The aged women likewise, that they be in behaviour as becometh holiness, not false accusers, not given to much wine, teachers of good things; that they may teach the young women to be sober, to love their husbands, to love their children, to be discreet, chaste, keepers at home, good, obedient to their own husbands, that the word of God be not blasphemed.
Monday, February 9, 2009
Who is my neighbour?
In our Church we are part of a Sunday School class of mostly thirtysomethings. The class chose the name "Homebuilders" when it was first formed just over a year ago. It is a class made up of mostly married couples, with a few single parents who don't fit in any other class. We are a very eclectic mix of people, and most were already adults before they were saved. My husband and I are the only non-parents in our class, at the moment. (We are working on rectifying that one.) Yesterday we had a very interesting discussion about the need to be looking out for each other. We have been looking into the life of the early Churches, as found in Acts, and what they can teach us about how we should be living. The sense of community that was found from the very first day after Pentecost is a very stark contrast to what we have here in South Florida in the 21st Century.
I grew up with a model of community that had more in common with the first century Churches, that with my current experience. Everybody knew their neighbours, not just to say "hello," but really knew them. No house was locked up, except if no-one was home. Everyone shared when they had plenty, and when they had little. Celebrations were joined by everyone. Times of mourning were also community events.
I remember my seventh birthday. A few cousins were visiting for the day and their mum had planned to have a small family celebration of my birthday. That didn't happen. Every child who played with us that day, that is every child in the neighbourhood who was at home, joined us for birthday cake. It is one of my favourite birthday memories. No organised party.
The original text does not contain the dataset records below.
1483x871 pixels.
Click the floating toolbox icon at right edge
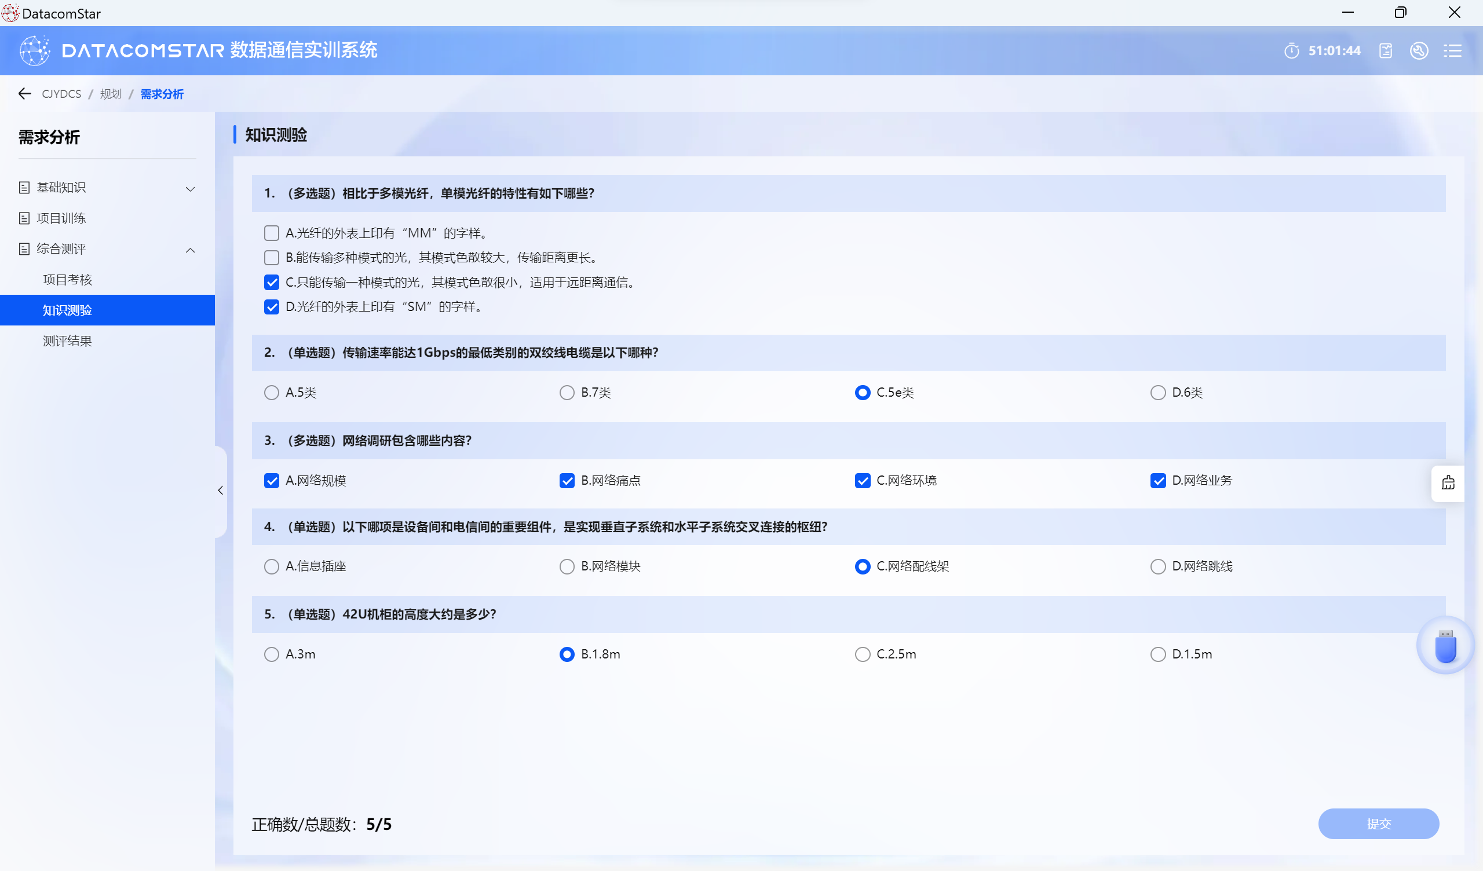1448,483
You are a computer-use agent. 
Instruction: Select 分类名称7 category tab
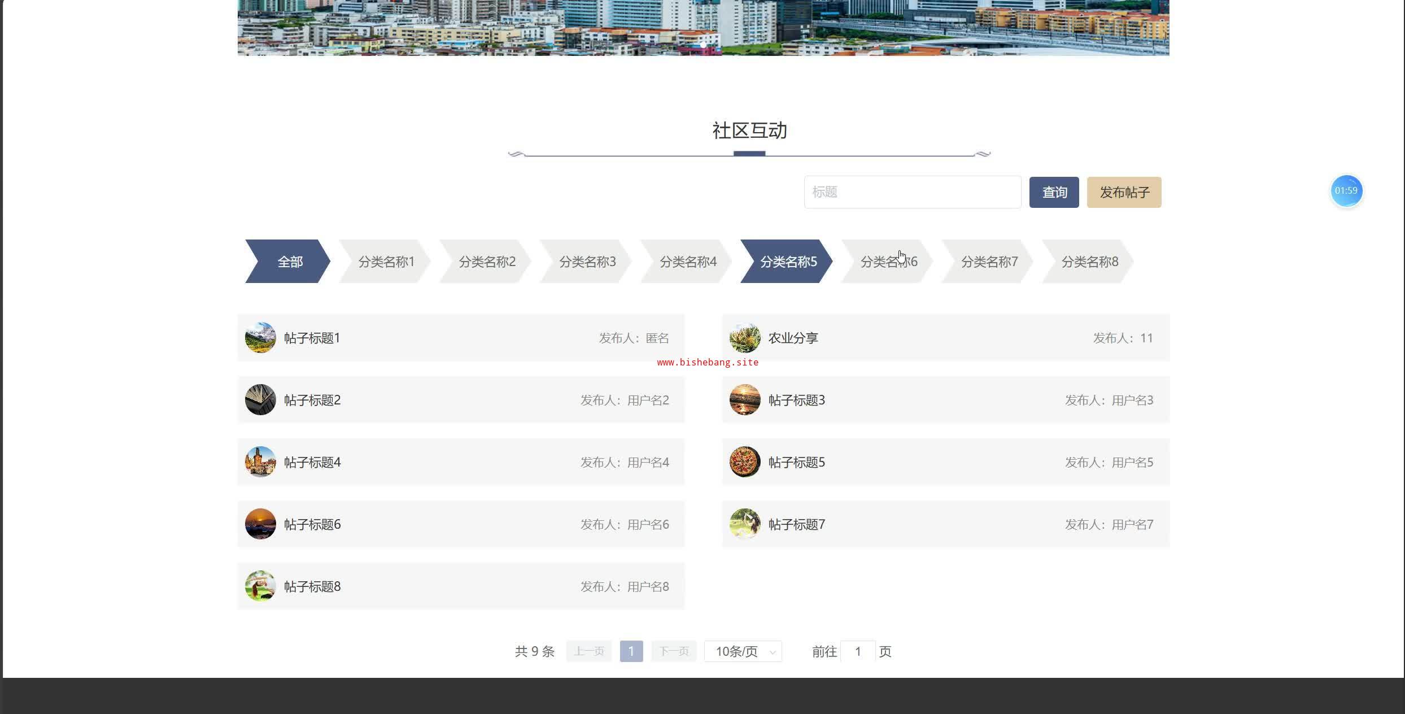(x=989, y=262)
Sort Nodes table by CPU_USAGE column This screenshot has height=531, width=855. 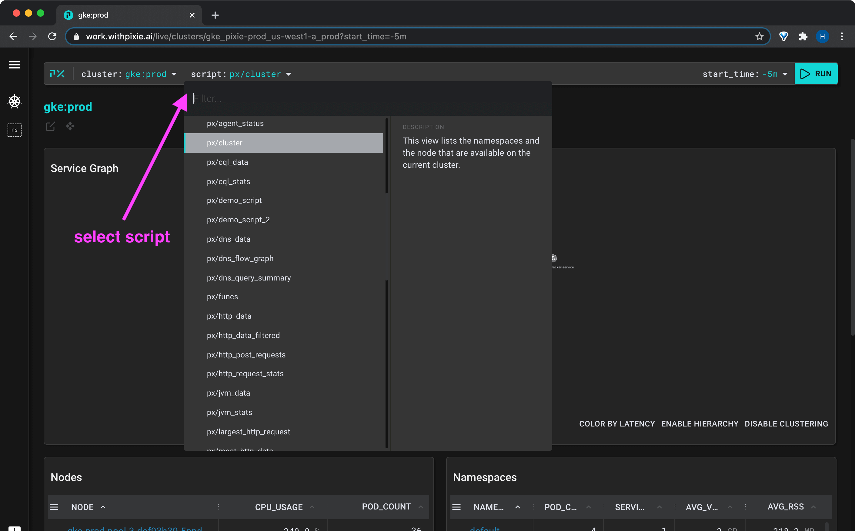[x=279, y=507]
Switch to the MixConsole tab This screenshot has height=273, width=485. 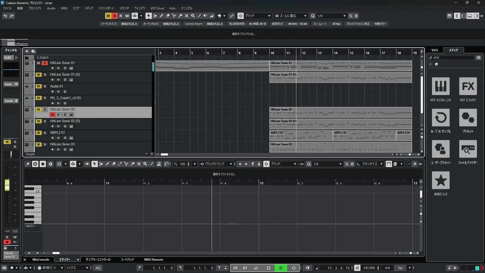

No mountain of presents. Just a simple cake and a few extra treats, and lots of friends to help celebrate. It was the late seventies in Scotland, nobody had much of anything, yet we were amongst the wealthiest people in the world because we had each other.
My husband and I now live in a small neighbourhood within a "small town" yet we only know our neighbours to say "hello." It is a new neighbourhood, and Rob was the first person to move in, so everyone is new here. Even in our Church it is proving more difficult to build relationships that I first anticipated. Everyone seems to live in their own little world. There is no time for outside relationships. Yet at the same time, these same people can be heard to complain of feeling alone and isolated. Nobody cares about them. Everyone is too busy. Everybody works. I have moved to the most affluent country in the world, yet the people I meet are the poorest I have ever met when it comes to relationships and community.
Then yesterday our class began to discuss this very issue. We cannot be who we are chosen to be as God's children if we are not reaching out and making a community. We need to make time to build relationships. We need to be in each other's lives throughout the week. We need to know what is happening in each other's lives if we are going to truly be a help and blessing. For me this happens through opening our homes. It is in our homes that we build relationships. It is in our homes we establish community. Opening our homes in hospitality is opening ourselves to other souls. Sometimes we minister to them, but often they minister to us.
Who is my neighbour? Who should I be building community with. For me it is everyone that the Lord brings across my path. It is the members of our Sunday School class. It is the neighbour across the street, who has never heard the gospel. It is the friend across the seas I can offer encouragement to. My neighbour is every person it takes to build a community. I am challenged to step further out into the unknown, to show myself as a neighbour and begin building a new sense of community right here where I live right now.